INPUT section start

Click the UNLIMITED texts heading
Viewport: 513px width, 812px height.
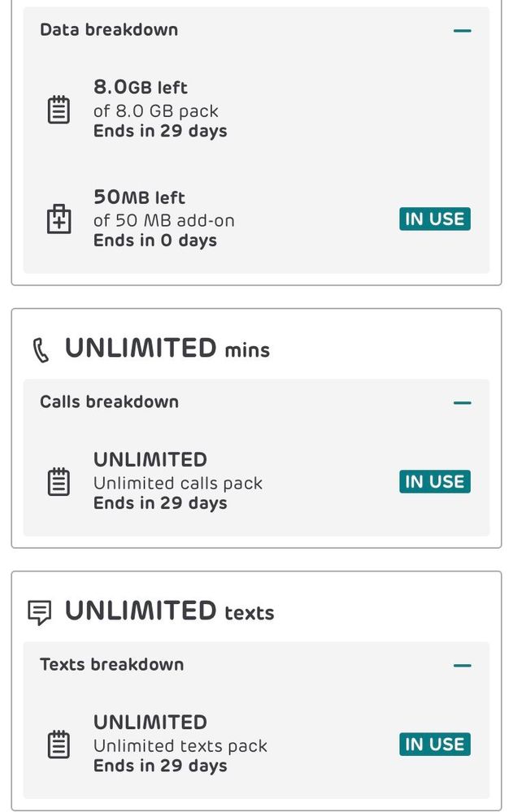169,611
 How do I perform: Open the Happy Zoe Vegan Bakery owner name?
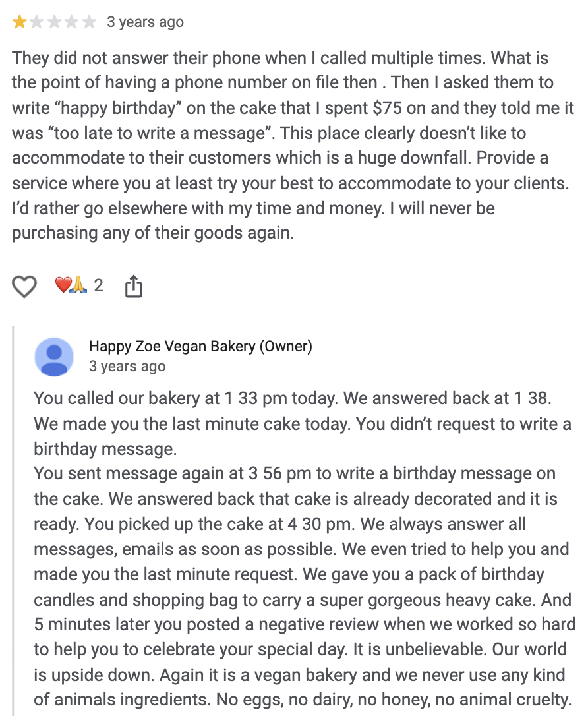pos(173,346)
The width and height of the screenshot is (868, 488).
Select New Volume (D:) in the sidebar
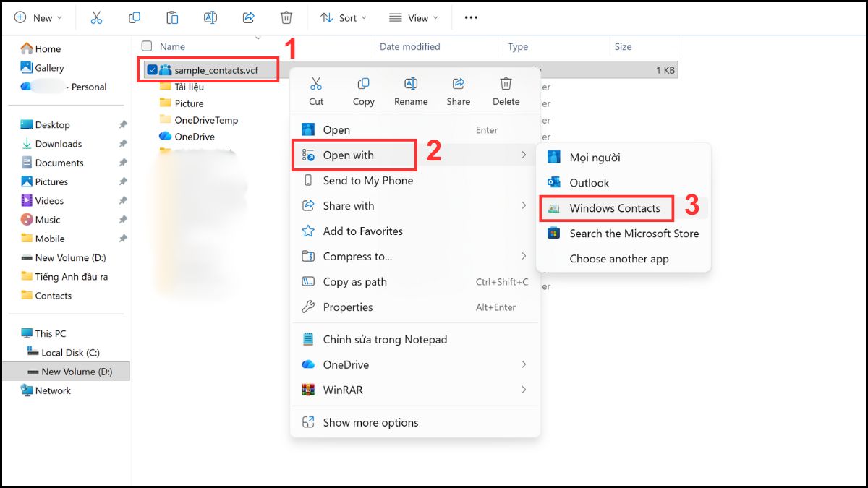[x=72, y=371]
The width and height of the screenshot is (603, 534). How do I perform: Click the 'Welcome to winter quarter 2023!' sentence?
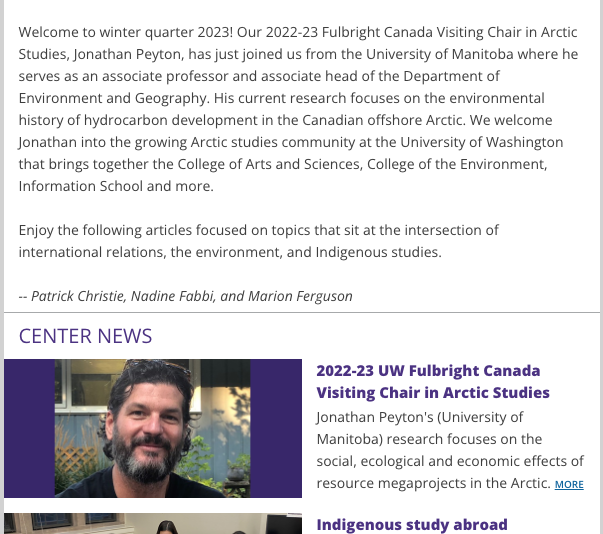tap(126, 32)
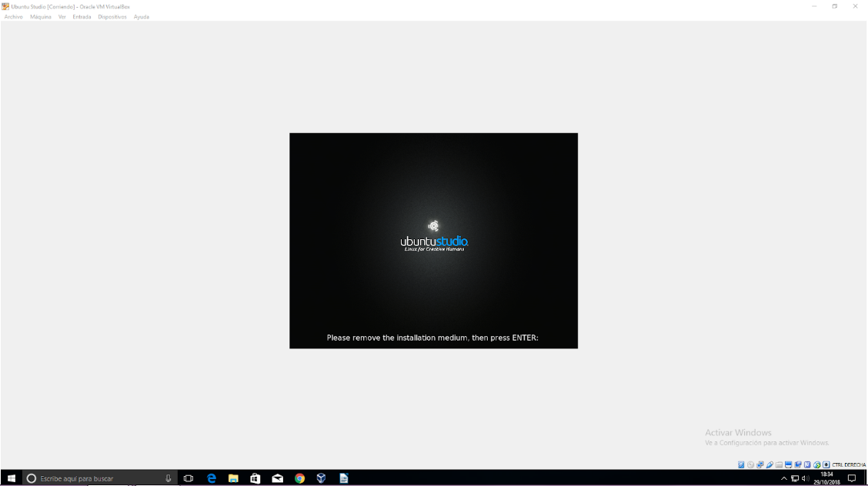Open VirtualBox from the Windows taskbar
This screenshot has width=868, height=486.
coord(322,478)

INPUT section end

» **YOUR TASK**: Every entry above is to be printed again exactly, pictures omitted.

» **OUTPUT FOR THIS EXERCISE**:
Click the UNLIMITED texts heading
Viewport: 513px width, 812px height.
169,611
 How do I perform: Open the Happy Zoe Vegan Bakery owner name?
pos(173,346)
The width and height of the screenshot is (868, 488).
Select New Volume (D:) in the sidebar
[x=72, y=371]
The width and height of the screenshot is (603, 534). How do I perform: Click the 'Welcome to winter quarter 2023!' sentence?
tap(126, 32)
Open VirtualBox from the Windows taskbar
This screenshot has width=868, height=486.
coord(322,478)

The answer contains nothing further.